PNÖMATİK SİLİNDİRLER
Pnömatik silindirler, otomotiv, makine imalatı, tekstil, gıda, deri, ambalaj sektörlerinde sıklıkla kullanılır Standart ürünler, bazı özel uygulamalarda istenen performansı veremez. Özellikle burkulma ve yanal yükler pnömatik silindirlerin boğaz ve iç yataklama kısmında zamanla deformasyona sebep olup kullanım ömrünü azaltır.
Bu olumsuz etkileri ortadan kaldırmak için silindirlere harici yataklamalar yapılır.
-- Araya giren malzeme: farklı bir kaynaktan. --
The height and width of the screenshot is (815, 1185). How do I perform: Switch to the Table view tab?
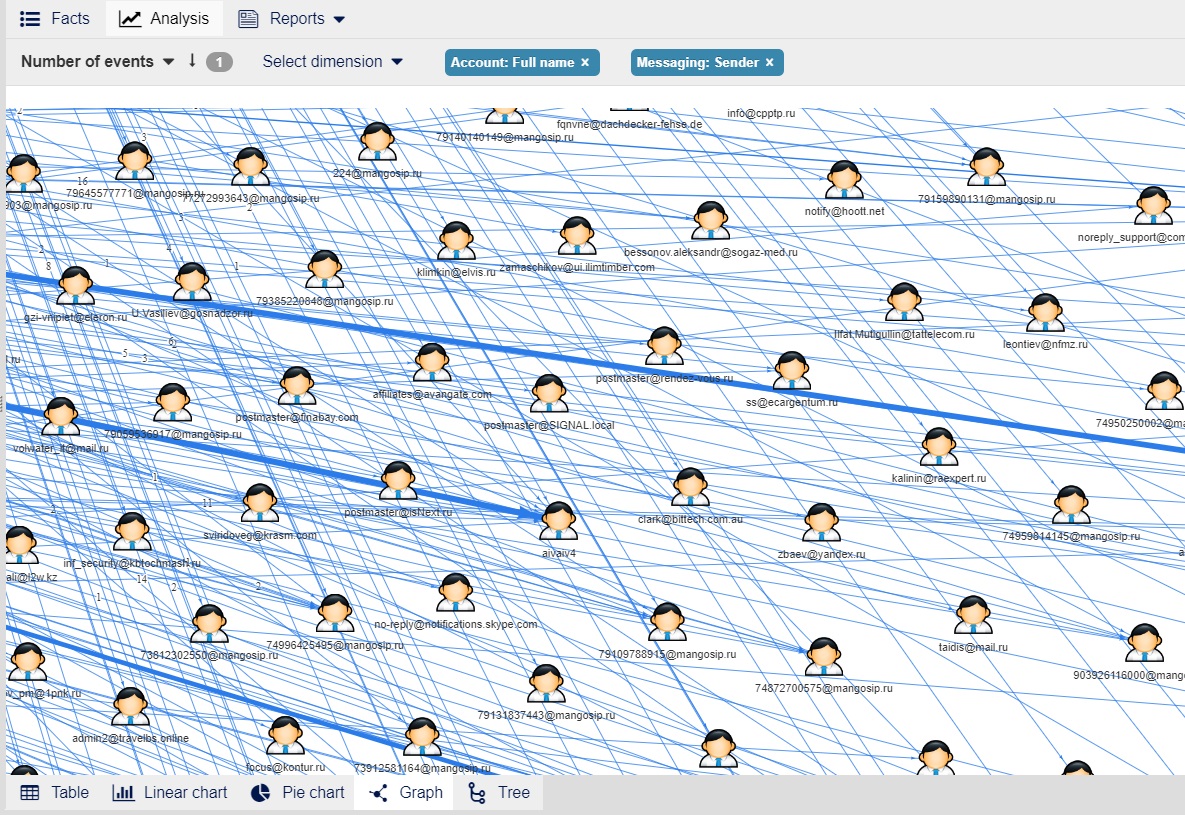[55, 793]
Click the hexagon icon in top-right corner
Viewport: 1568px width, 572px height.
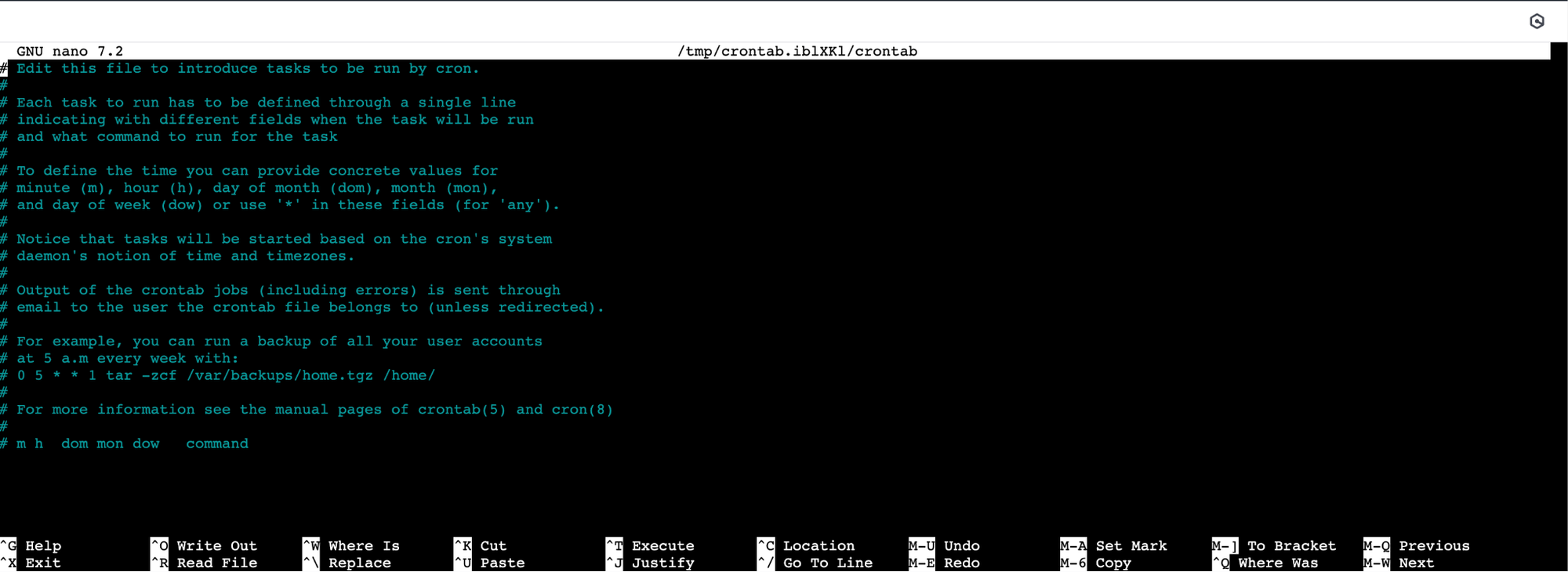1537,21
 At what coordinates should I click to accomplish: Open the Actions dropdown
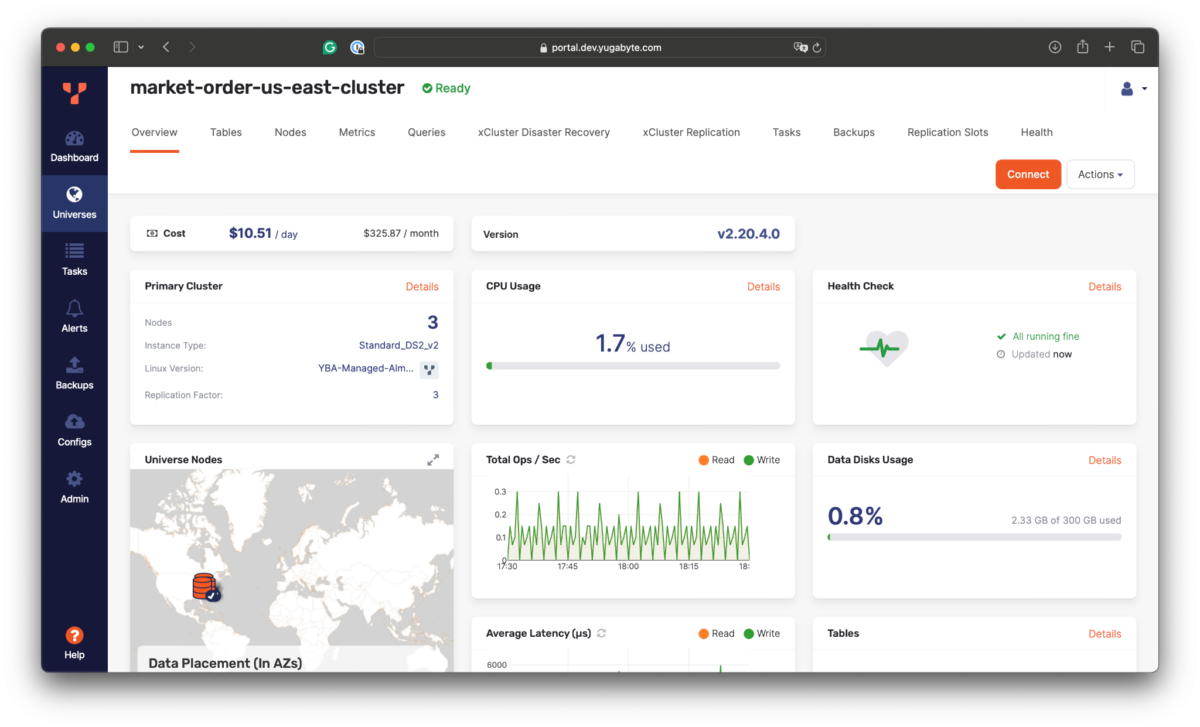coord(1100,174)
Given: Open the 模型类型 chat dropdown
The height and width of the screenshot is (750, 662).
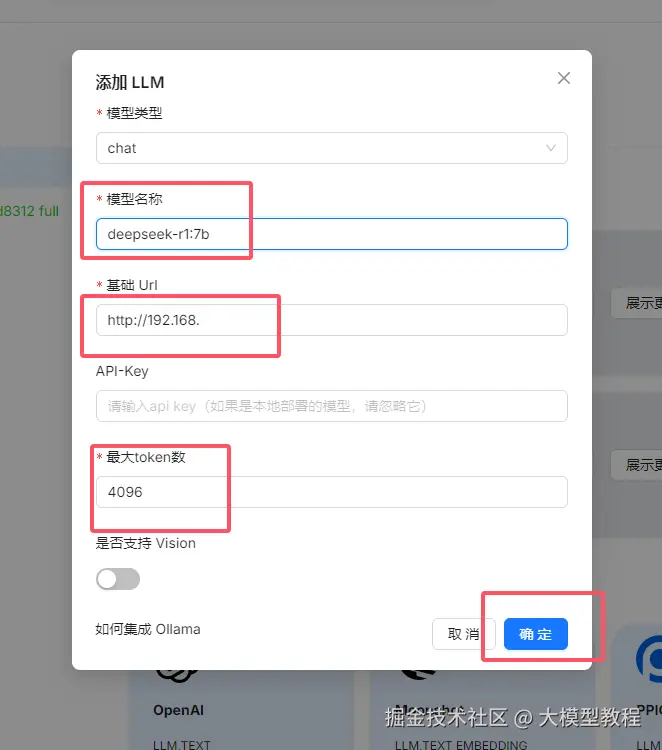Looking at the screenshot, I should [331, 148].
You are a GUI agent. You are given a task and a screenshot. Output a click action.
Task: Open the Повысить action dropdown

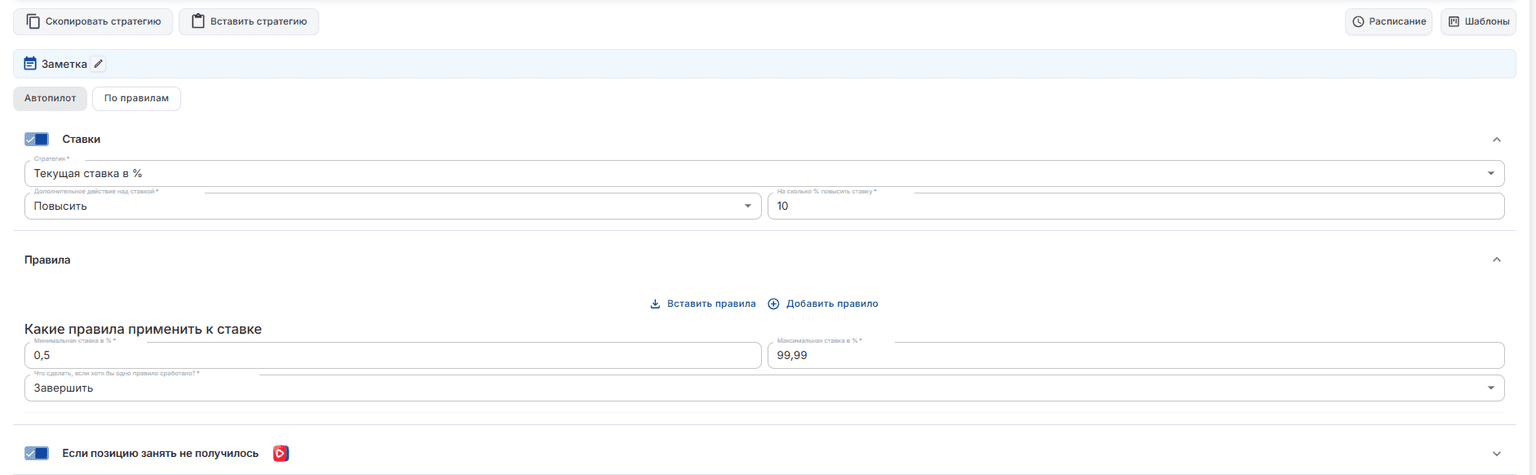(393, 206)
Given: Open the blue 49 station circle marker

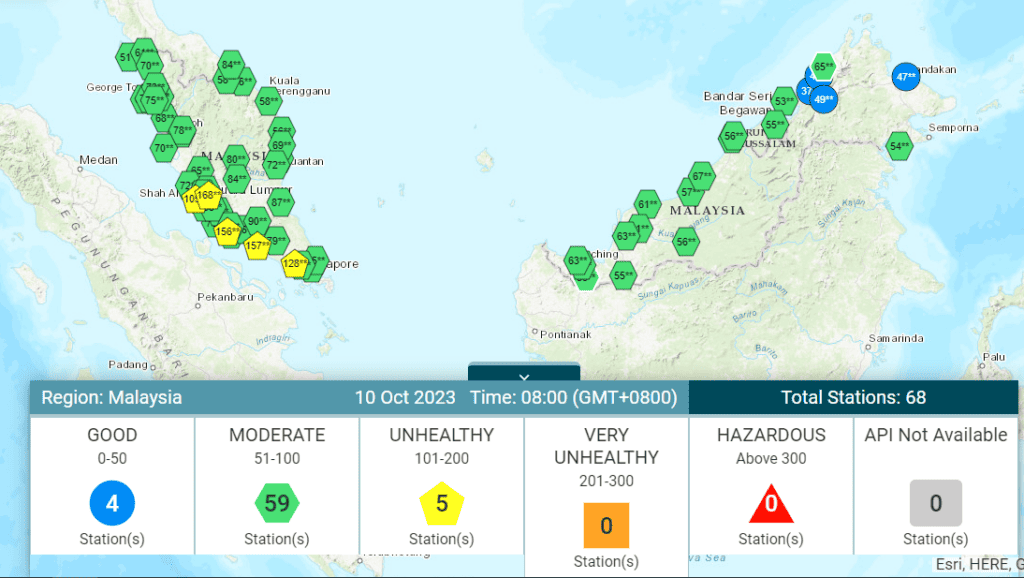Looking at the screenshot, I should (x=824, y=99).
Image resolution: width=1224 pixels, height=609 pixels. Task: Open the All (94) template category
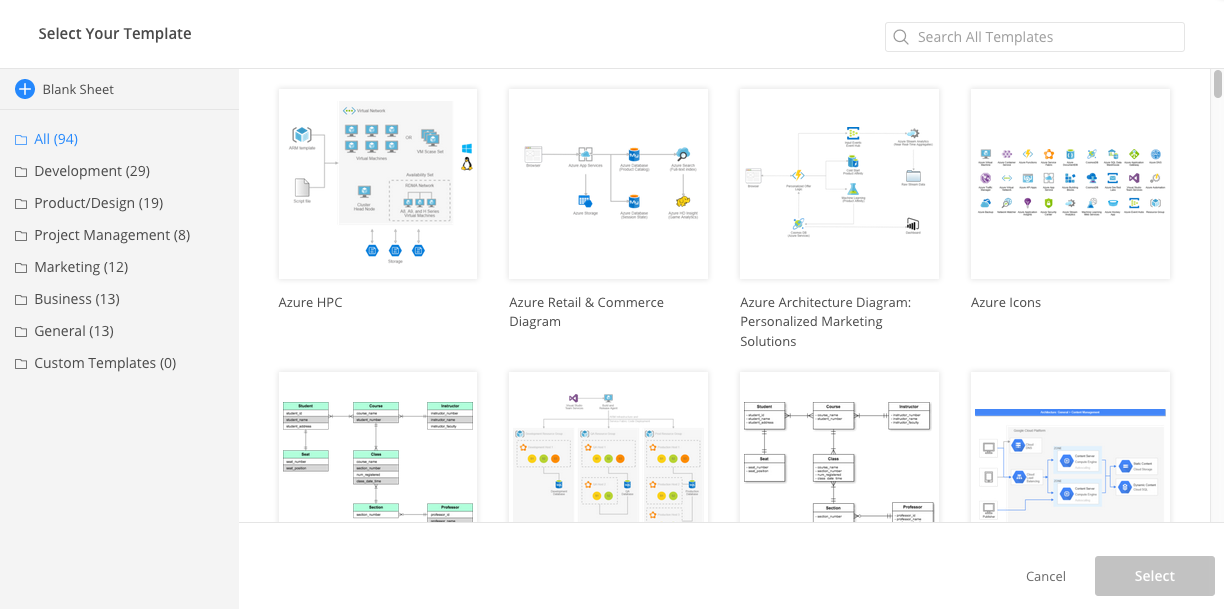(x=54, y=138)
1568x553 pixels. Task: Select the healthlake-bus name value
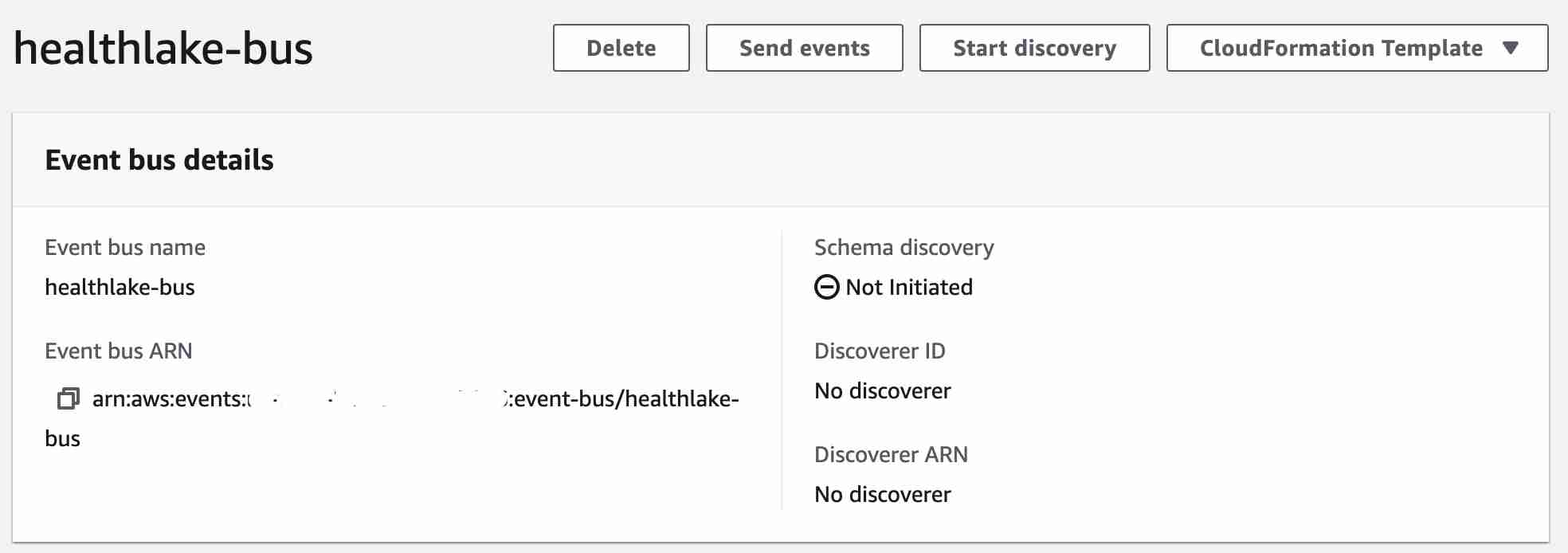click(120, 288)
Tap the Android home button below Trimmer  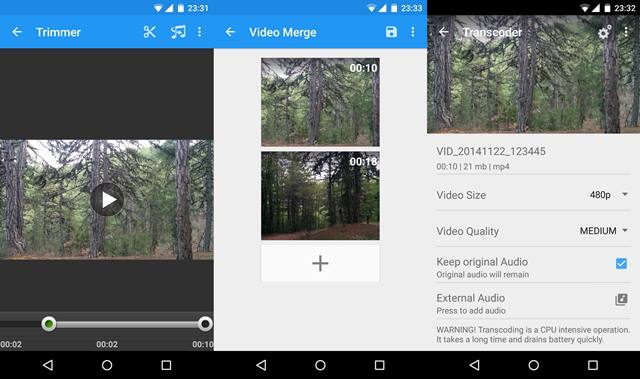point(107,365)
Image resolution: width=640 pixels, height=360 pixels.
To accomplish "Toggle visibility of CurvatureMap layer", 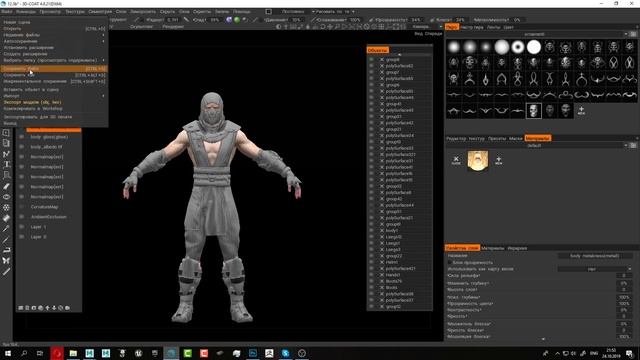I will pos(22,207).
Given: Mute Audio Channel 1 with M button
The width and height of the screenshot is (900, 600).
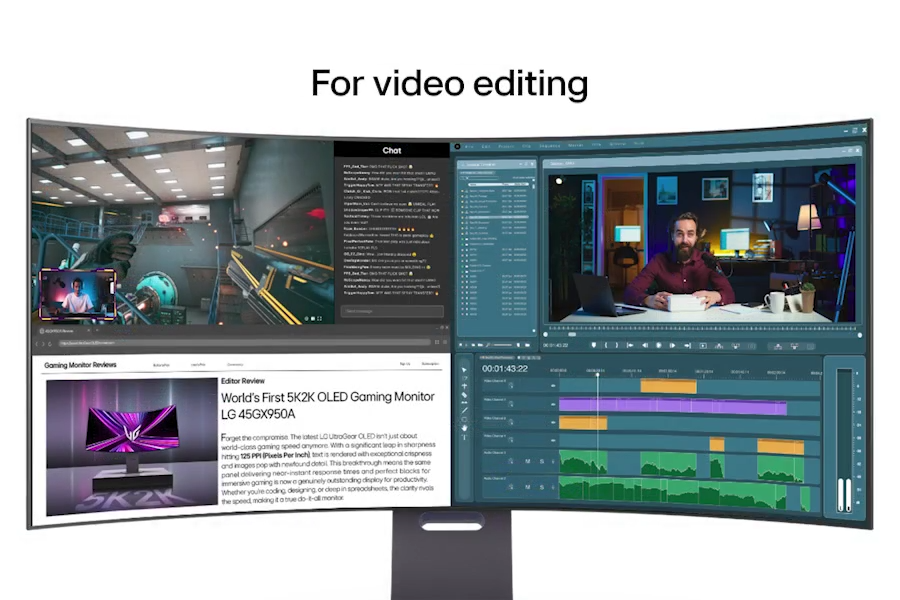Looking at the screenshot, I should (x=527, y=461).
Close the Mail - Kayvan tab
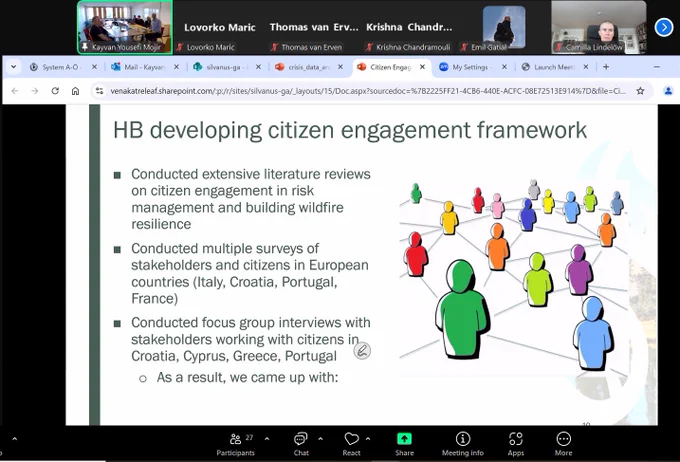 tap(176, 67)
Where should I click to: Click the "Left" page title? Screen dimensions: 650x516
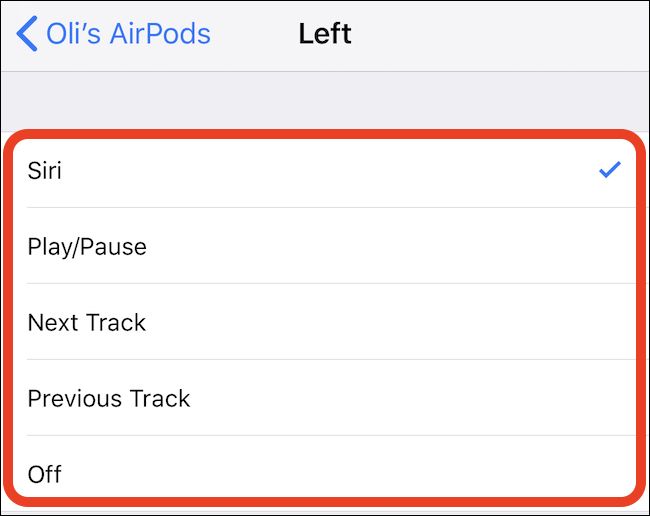coord(325,34)
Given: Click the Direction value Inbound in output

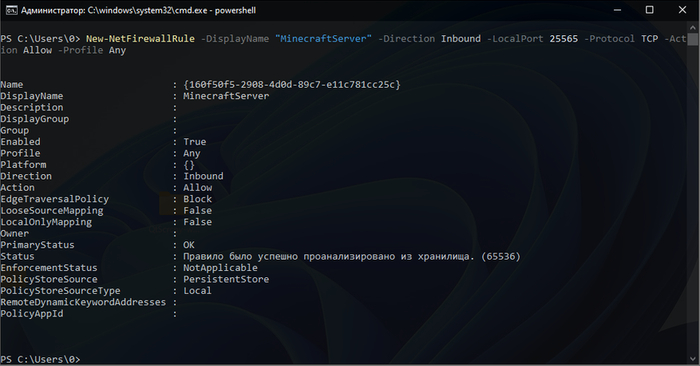Looking at the screenshot, I should click(203, 176).
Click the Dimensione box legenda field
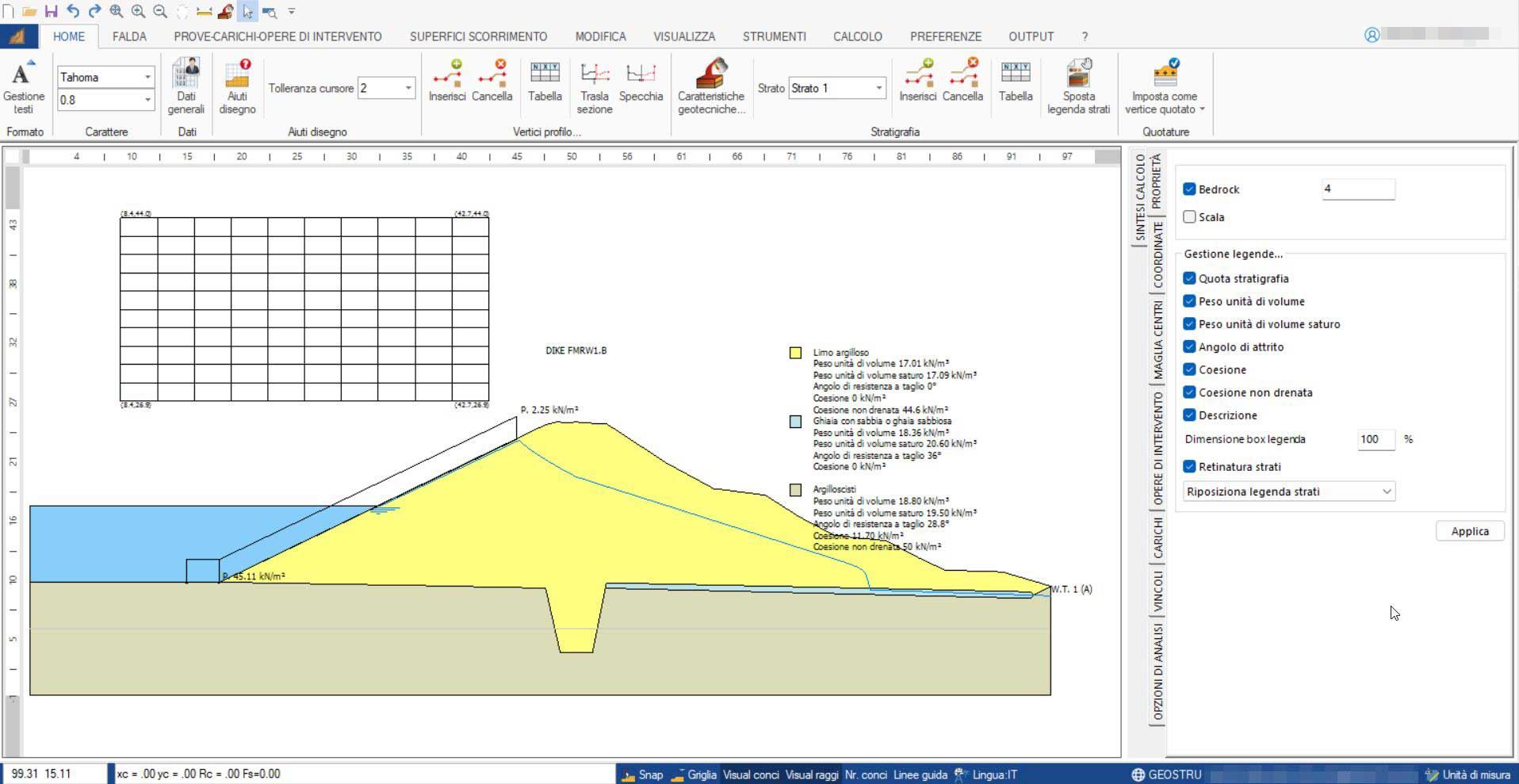This screenshot has height=784, width=1519. (x=1376, y=439)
Yataklı ve ön yataklı silindirler, özellikle kullanım alanının dar olduğu, estetik olarak görünümün ön planda tutulduğu tasarımlar için üretilir. Günümüzde, maliyetlerin artması, rekabet ortamının çok çetin olması üretim yapan firmaları otomasyon sistemlerine yöneltiyor. Otomasyon sistemlerine hareket veren mekanizmalardan biri de pnömatik sistemlerdir. Pnömatik sistemlerde doğrusal hareketi sağlayan elemanlar ise pnömatik silindirlerdir. Pnömatik silindirler, makine imalatı, otomotiv, gıda, deri, tekstil gibi sanayinin her alanında itme, çekme, kaldırma ve tutma gibi amaçlarla kullanılır. Bazı uygulamalarda standart pnömatik silindirler ihtiyaca cevap veremez. Böyle durumlarda, işin ve mekanik konstrüksiyonun izin verdiği ölçülerde özel silindirler kullanılır. Bu özel silindirler, standart ekipmanlar kullanılarak yapılabildiği gibi tamamen özelde imal edilebilir.
SİLİNDİR TÜRLERİ
Tek Etkili Silindirler: Akışkanın pistona tek taraftan etki ettiği silindir türüdür. Piston bir yöne doğru akışkan tarafından hareket ettirilirken, geri dönüş yay ya da ağırlık yardımıyla gerçekleşir. Tek etkili silindirler çok fazla tercih edilmez. Silindir içine akışkan girişi için bir giriş deliği bulunur. Sızıntı yapan akışkanın tahliyesi ve silindir içine havanın girip çıkabilmesi için diğer tarafta küçük çaplı bir delik kullanılır.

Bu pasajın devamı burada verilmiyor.